• [What is expected]: Can you rewrite all the records below with every "Instruction" replaced by "Command" and everything else left unchanged?

--- begin Extracted records ---

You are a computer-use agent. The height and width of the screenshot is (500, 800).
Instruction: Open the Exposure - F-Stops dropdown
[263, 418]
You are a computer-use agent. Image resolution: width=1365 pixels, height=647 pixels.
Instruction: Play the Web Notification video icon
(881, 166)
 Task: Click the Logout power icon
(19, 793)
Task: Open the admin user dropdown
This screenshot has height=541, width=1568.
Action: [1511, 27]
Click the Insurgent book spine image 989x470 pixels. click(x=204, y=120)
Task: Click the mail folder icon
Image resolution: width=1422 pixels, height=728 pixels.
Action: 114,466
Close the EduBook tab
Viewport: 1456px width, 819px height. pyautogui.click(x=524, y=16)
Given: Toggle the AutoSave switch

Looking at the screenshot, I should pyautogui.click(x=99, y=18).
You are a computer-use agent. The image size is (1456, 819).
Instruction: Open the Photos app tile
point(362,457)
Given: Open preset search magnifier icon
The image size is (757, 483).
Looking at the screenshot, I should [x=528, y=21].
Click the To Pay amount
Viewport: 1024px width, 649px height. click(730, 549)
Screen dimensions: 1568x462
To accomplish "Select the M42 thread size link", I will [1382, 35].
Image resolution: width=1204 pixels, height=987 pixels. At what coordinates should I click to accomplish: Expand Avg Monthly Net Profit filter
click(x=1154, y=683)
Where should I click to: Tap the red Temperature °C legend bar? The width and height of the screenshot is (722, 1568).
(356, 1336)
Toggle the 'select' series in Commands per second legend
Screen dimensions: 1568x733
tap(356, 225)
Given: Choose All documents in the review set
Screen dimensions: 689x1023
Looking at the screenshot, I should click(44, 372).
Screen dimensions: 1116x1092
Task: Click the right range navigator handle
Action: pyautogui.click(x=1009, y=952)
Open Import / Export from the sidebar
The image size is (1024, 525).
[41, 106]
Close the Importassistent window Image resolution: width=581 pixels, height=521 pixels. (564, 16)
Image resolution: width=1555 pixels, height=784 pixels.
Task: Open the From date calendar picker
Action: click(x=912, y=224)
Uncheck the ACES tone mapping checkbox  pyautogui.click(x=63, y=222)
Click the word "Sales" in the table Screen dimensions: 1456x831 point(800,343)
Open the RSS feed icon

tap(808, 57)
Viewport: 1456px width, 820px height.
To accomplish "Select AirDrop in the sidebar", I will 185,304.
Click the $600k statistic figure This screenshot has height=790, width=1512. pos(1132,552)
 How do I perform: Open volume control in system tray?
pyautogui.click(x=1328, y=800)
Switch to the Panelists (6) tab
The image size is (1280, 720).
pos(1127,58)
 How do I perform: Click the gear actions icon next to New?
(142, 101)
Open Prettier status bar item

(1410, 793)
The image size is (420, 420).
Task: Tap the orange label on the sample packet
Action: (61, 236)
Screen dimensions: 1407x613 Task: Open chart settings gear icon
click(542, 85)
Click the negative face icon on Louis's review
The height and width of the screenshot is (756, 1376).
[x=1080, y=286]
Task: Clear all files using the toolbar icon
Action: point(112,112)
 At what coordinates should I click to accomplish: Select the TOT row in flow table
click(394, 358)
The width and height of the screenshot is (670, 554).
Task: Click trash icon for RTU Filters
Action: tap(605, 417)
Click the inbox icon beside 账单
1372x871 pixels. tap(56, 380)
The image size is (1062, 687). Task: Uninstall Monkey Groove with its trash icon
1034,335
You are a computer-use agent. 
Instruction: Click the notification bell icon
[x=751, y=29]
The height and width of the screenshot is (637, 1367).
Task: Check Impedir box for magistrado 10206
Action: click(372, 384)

--- end Extracted records ---

• [Full solution]:
You are a computer-use agent. The height and width of the screenshot is (500, 800).
Command: Open the Exposure - F-Stops dropdown
[263, 418]
You are a computer-use agent. Image resolution: width=1365 pixels, height=647 pixels.
Command: Play the Web Notification video icon
(881, 166)
 Task: Click the Logout power icon
(19, 793)
Task: Open the admin user dropdown
This screenshot has height=541, width=1568.
Action: [1511, 27]
Click the Insurgent book spine image 989x470 pixels. click(x=204, y=120)
Task: Click the mail folder icon
Image resolution: width=1422 pixels, height=728 pixels.
Action: 114,466
Close the EduBook tab
Viewport: 1456px width, 819px height. pyautogui.click(x=524, y=16)
Given: Toggle the AutoSave switch

Looking at the screenshot, I should pyautogui.click(x=99, y=18).
You are a computer-use agent. The image size is (1456, 819).
Command: Open the Photos app tile
point(362,457)
Given: Open preset search magnifier icon
The image size is (757, 483).
Looking at the screenshot, I should [x=528, y=21].
Click the To Pay amount
Viewport: 1024px width, 649px height. click(730, 549)
Screen dimensions: 1568x462
To accomplish "Select the M42 thread size link", I will [1382, 35].
Image resolution: width=1204 pixels, height=987 pixels. At what coordinates should I click to accomplish: Expand Avg Monthly Net Profit filter
click(x=1154, y=683)
Where should I click to: Tap the red Temperature °C legend bar? The width and height of the screenshot is (722, 1568).
(356, 1336)
Toggle the 'select' series in Commands per second legend
Screen dimensions: 1568x733
tap(356, 225)
Given: Choose All documents in the review set
Screen dimensions: 689x1023
Looking at the screenshot, I should click(44, 372).
Screen dimensions: 1116x1092
Task: Click the right range navigator handle
Action: pyautogui.click(x=1009, y=952)
Open Import / Export from the sidebar
The image size is (1024, 525).
[41, 106]
Close the Importassistent window Image resolution: width=581 pixels, height=521 pixels. (564, 16)
Image resolution: width=1555 pixels, height=784 pixels.
Task: Open the From date calendar picker
Action: click(x=912, y=224)
Uncheck the ACES tone mapping checkbox  pyautogui.click(x=63, y=222)
Click the word "Sales" in the table Screen dimensions: 1456x831 point(800,343)
Open the RSS feed icon

tap(808, 57)
Viewport: 1456px width, 820px height.
To accomplish "Select AirDrop in the sidebar", I will 185,304.
Click the $600k statistic figure This screenshot has height=790, width=1512. pos(1132,552)
 How do I perform: Open volume control in system tray?
pyautogui.click(x=1328, y=800)
Switch to the Panelists (6) tab
The image size is (1280, 720).
pos(1127,58)
 How do I perform: Click the gear actions icon next to New?
(142, 101)
Open Prettier status bar item

(1410, 793)
The image size is (420, 420).
Task: Tap the orange label on the sample packet
Action: (61, 236)
Screen dimensions: 1407x613 Task: Open chart settings gear icon
click(542, 85)
Click the negative face icon on Louis's review
The height and width of the screenshot is (756, 1376).
[x=1080, y=286]
Task: Clear all files using the toolbar icon
Action: point(112,112)
 At what coordinates should I click to accomplish: Select the TOT row in flow table
click(394, 358)
The width and height of the screenshot is (670, 554).
Task: Click trash icon for RTU Filters
Action: tap(605, 417)
Click the inbox icon beside 账单
1372x871 pixels. tap(56, 380)
The image size is (1062, 687). Task: Uninstall Monkey Groove with its trash icon
1034,335
You are a computer-use agent. 
Command: Click the notification bell icon
[x=751, y=29]
The height and width of the screenshot is (637, 1367).
Task: Check Impedir box for magistrado 10206
Action: click(372, 384)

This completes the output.